How long will it take for my framed tweet to arrive?
If you live in the US, your tweet should be on your doorstep within 3-5 business days. If you live outside the US, it’ll take a bit longer. Rest assured, we’ll do what we can to get it to you ASAP.
What are your framed tweets made of?
Pure wisdom. Just ask Kanye.
We also throw in a splash of high quality 100 lb. cardstock, a dash of 10” x 12” golden frame, a pinch of crystal clear printing and a suave matte finish to season.
What if I don’t like my framed tweet?
This isn’t a frequently asked question, because everyone loves their Framed Tweet.
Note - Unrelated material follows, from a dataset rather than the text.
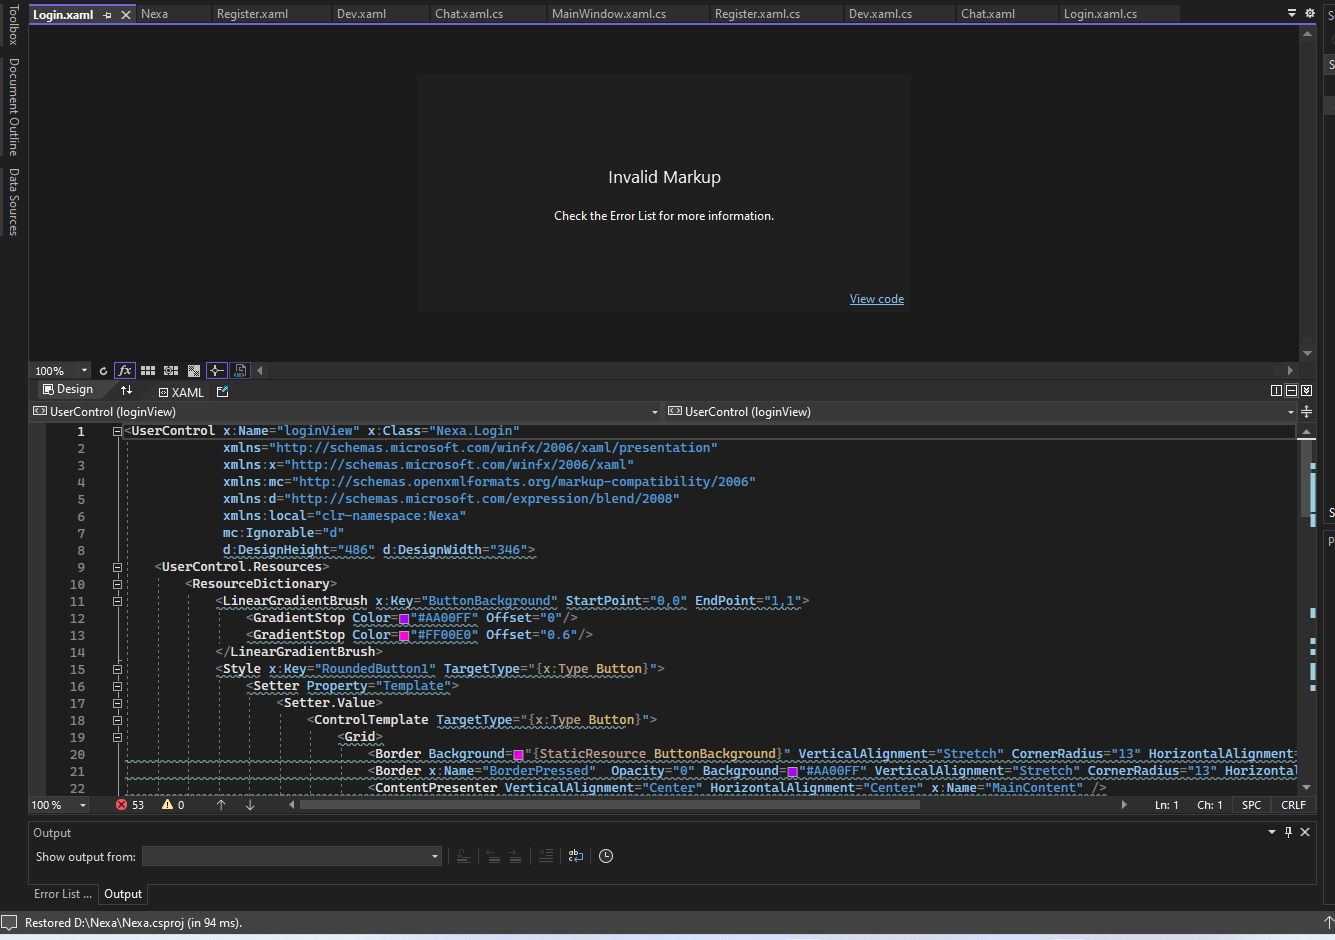Switch to vertical split layout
If you don’t like your Framed Tweet, we’ll refund you or we’ll send you a new one. No questions asked (other than “why the hell don’t you like your Framed Tweet?”).
Can I really frame ANY tweet?
Any tweet you want - even pictures, videos, or replies. Maybe you finally got a reply from that celebrity you’ve been hounding for months. Perhaps your friend tweeted about their bowel movements after drinking too much and now you’re looking for the perfect way to remind them (thanks for nothing, Steve). If you think it’s worthy of a frame, we do too.
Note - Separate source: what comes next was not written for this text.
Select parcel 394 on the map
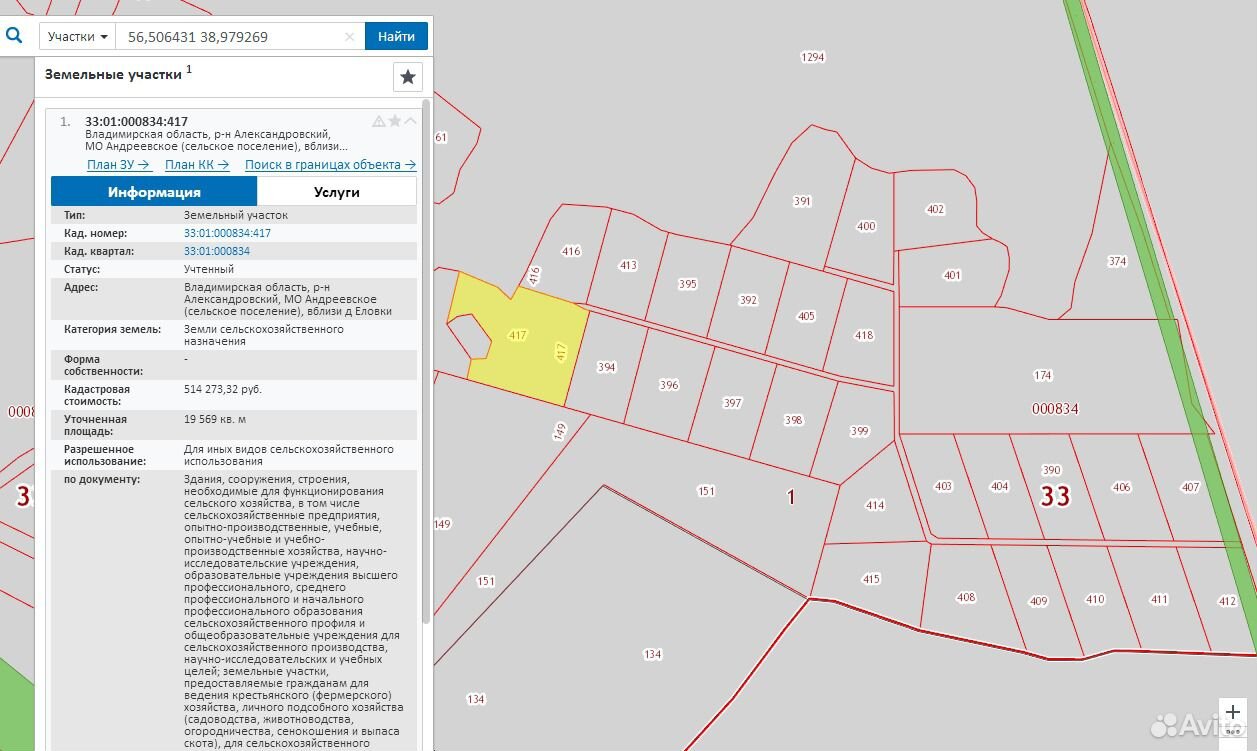Screen dimensions: 1257x751 (606, 367)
Why frame a tweet in the first place?
Why did Di Vinci paint the Mona Lisa? Why did Michelangelo sculpt David?
Can I give a framed tweet as a gift?
Framed tweets make the perfect gift. Especially for old people who have never heard of Twitter.
Is my framed tweet easy to hang or prop?
Every framed tweet comes with everything you need to hang it on a wall (apart from the wall itself). Alternatively, it’s ready to be propped up on a surface too. Despite several requests (and a few unsavory pictures), we do not advise hanging your Framed Tweet on your own body.
Will having a framed tweet make my friends, families, and coworkers jealous?
Will my framed tweet make me a style icon?
Finally, the questions that matter. Yes, your Framed Tweet will automatically make you a style icon. Do you wear socks with sandals? Doesn’t matter. Do you own a fedora? We couldn’t care less. Have you ever platted your beard? It’s your call, ma’am.
None of it matters when you own a Framed Tweet. Welcome to the rest of your life.